Outra coisa é o Curandeiro. Este não se liga a interpretações ou buracos negros. O que o curandeiro quer saber é bem simples: isso funciona? Como isso funciona para você? Já não importam as grandes verdades eleitas. O que o Curandeiro procura são fluxos: fluxos de dor ou tristeza, fluxos de alegria, fluxos disso ou daquilo. O que passa e o que não passa. Pouco importa o que significa, o horror do significante. Pouco importa o lugar do sujeito de autoridade. Mas o Curandeiro sabe também que tanto Kildare quanto House funcionam. E o fazem muito bem. Sabe que fugir de Kildare e House não é simplesmente desconsiderá-los. Entende que Kildare e House só funcionam porque são demandados, são procurados. A cumplicidade entre quem os procura e suas ações é o que garante aquilo que tanto move Kildare e House: o Poder. Cuidar para exercer poder. Nada disso interessa ao Curandeiro. No entanto, é preciso fazer um uso de Kildare e House. Mas não para atingir o seu objetivo, não para buscar o exercício do poder, tão caro a esta dupla, tanto quanto aos cúmplices. É necessário um uso de Kildare e House para fazer passar a Potência. Não se trata mais de dominantes e dominados. Autoridades, déspotas e escravos. Padres interpretes e profetas conselheiros. O Curandeiro busca alianças, produzir aliados. Cuidar é potencializar a vida por meio de alianças. Cuidar para o Curandeiro é tornar potente a vida para quem é cuidado e também para quem cuida. Há muito de Kiladare e House em nossas vidas, mas também há muito do Curandeiro. Só o que precisamos é identificar cada um em cada situação. Mas também exercitar, cada um aquele a quem mais se liga. Por mim, me agrada muito o Curandeiro.
Altair Massaro
Por Isis A. Cunácia Massaro
Altair, é excelente o texto!
Muito pertinente a abordagem sobre estes personagens e a reflexão sobre o cuidado, que é sempre muito sedutor e um campo fértil para tomada de poder .

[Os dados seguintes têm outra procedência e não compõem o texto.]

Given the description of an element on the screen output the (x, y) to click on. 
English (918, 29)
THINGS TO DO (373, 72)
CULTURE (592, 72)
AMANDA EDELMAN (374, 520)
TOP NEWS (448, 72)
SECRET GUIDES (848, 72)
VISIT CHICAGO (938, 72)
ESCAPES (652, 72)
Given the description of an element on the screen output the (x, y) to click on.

Como médica do SAID- Campinas( serv. de atendimento e internação domiciliar), atendo alguns pacientes em cuidados paliativos oncológicos ou não, procuro abordá-los indentificando o que há de potente neles e não o que os falta , como se eu fosse a grande "salvadora", Acredito piamente que a compaixão é uma postura cruel e desonesta de se exercer o poder, mas muito fácil de se cair nela. Então como diz o Fuganti: temos que fazer a nossa lição de casa!